Bandung Indie Devs Lost Three Steam Payouts to a BI Rule and Rebuilt Checkout Through a Singapore Shell
A new Bank Indonesia remittance rule choked Steam payouts for small Bandung studios. The workaround runs through a Singapore Pte Ltd none of the developers live near.
Three Steam payouts. Gone, or stuck in a compliance limbo that nobody at the bank will explain past a form letter. That is the math a handful of Bandung indie studios are working with this quarter, after Bank Indonesia tightened documentation requirements on inbound foreign currency transfers tied to digital services.
The rule itself reads dry. Receiving banks are asking for more underlying paperwork on platform payouts, tighter matching between the beneficiary on the wire and the recipient's tax records, and clearer classification of what the inbound funds actually are. Steam, of course, does not issue Indonesian contracts. It issues a payout report and a wire from a Valve entity routed through correspondent banks.
What broke
Studios making pixel-art roguelikes and visual novels out of rented houses near ITB started seeing recent payouts bounced or held. The amounts are not life-changing in dollar terms. For a small team paying rent and engine licenses in rupiah, three months of nothing is the end of the runway.
Founders in the local dev community describe the same loop: check the bank app, see no movement, call customer service, get asked for documents Steam will never produce on Bahasa Indonesia letterhead. Repeat.
The Singapore workaround
So they did what every other Southeast Asian small operator with a payment problem eventually does. They incorporated in Singapore. A Pte Ltd with a registered office address, a corporate bank account at one of the digital banks that onboards remotely, and a new Steam payee profile pointing at that account.
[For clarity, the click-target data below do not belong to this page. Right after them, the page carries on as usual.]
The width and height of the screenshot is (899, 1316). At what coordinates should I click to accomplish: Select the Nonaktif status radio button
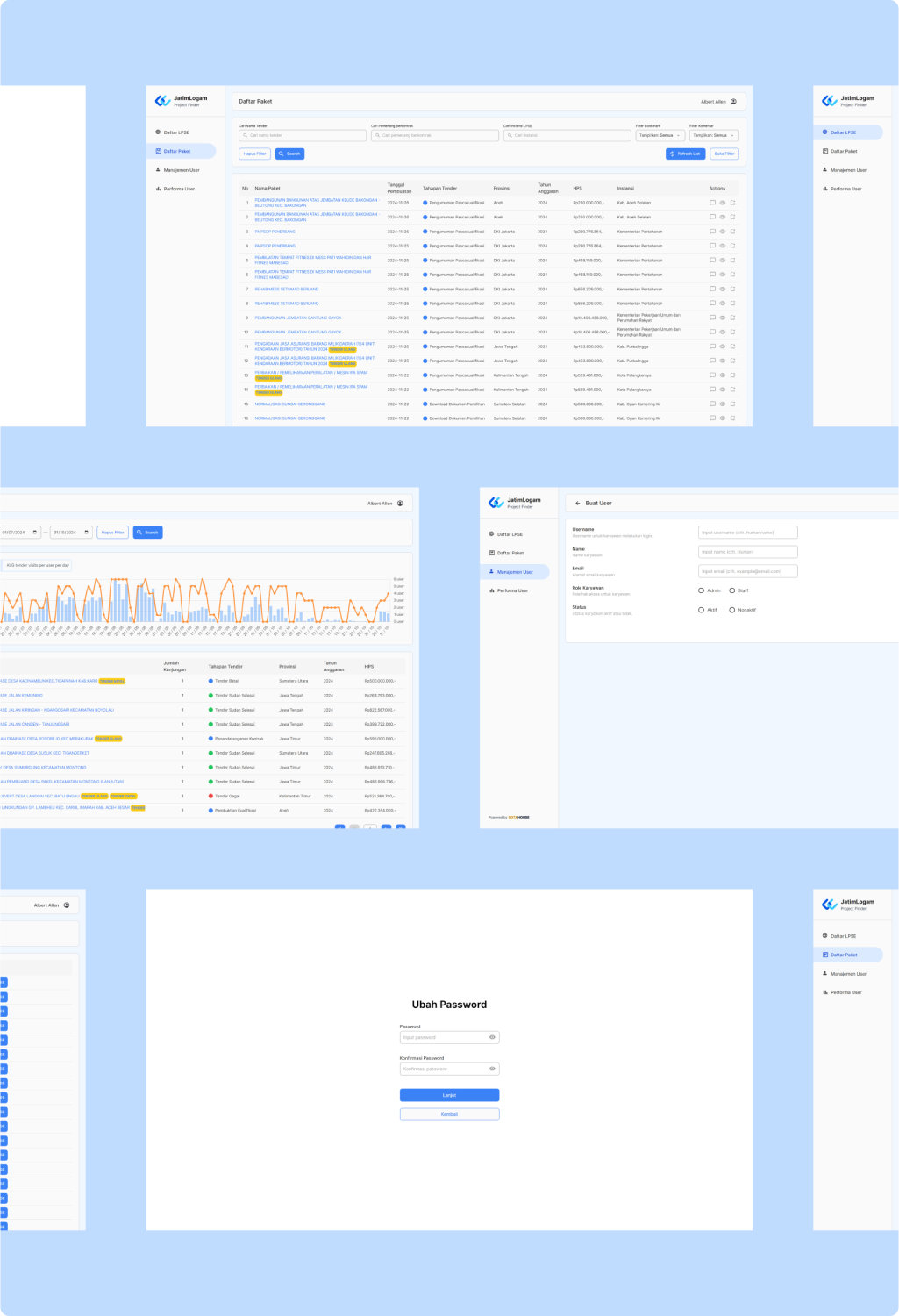731,610
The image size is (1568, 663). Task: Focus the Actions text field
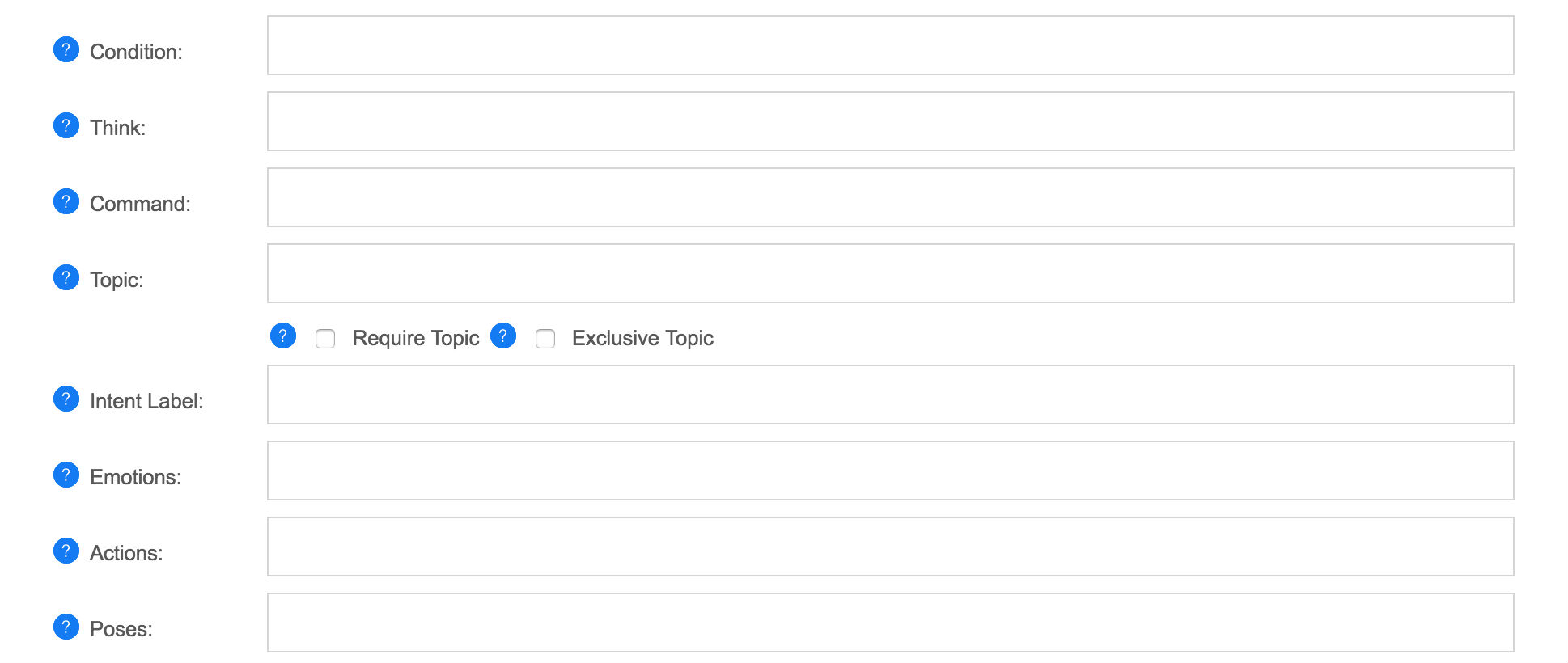point(891,547)
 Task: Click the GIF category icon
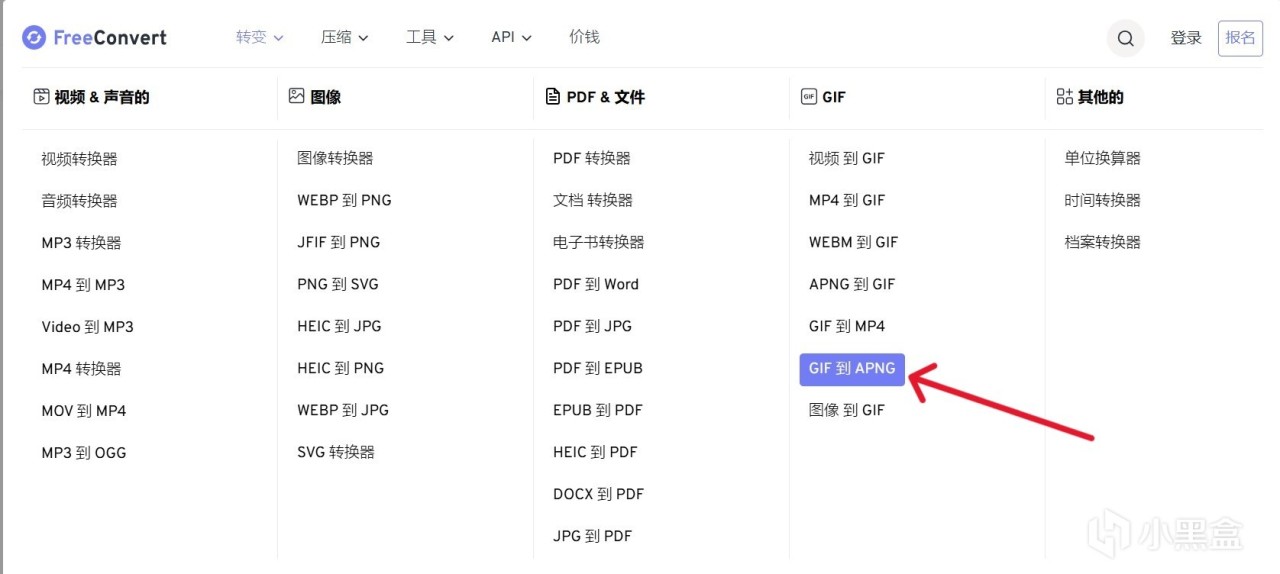808,97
The Singapore entity collects the Steam payout cleanly. The Bandung team then invoices the Singapore entity for development services, a B2B export of services with a proper contract attached. The receiving bank in Indonesia gets paperwork it recognizes. DJP gets a tax category it can file. Everyone signs.
The cost is real. Incorporation fees, a nominee director if you want one, annual filing, the digital bank's monthly minimum, and a corporate secretary who charges in Singapore dollars. For a studio clearing modest quarterly revenue on Steam, the overhead eats a meaningful slice. The alternative was zero.
What this actually is
A regulator in Jakarta tightened rules meant to catch shell-game remittances and improve tax compliance on the foreign currency flowing into the country through gig platforms and freelance work. The rules landed on developers shipping games on Steam, freelancers on Upwork, illustrators on Patreon, anyone whose income arrives as a platform payout rather than an invoice the bank can match to a contract.
The response was not a policy fix. It was a migration. The income still gets earned in Bandung. The taxable entity now lives in a building the developers have never walked into. Singapore picks up the corporate tax base. Indonesian customs of the digital economy keep losing to the address on the bank statement.
The studios are still shipping. The bookkeeping runs in two currencies, two jurisdictions, and one shared Notion doc. The rent in Bandung is paid in rupiah. The Pte Ltd files in Singapore dollars. Nobody on the team has been to the registered office.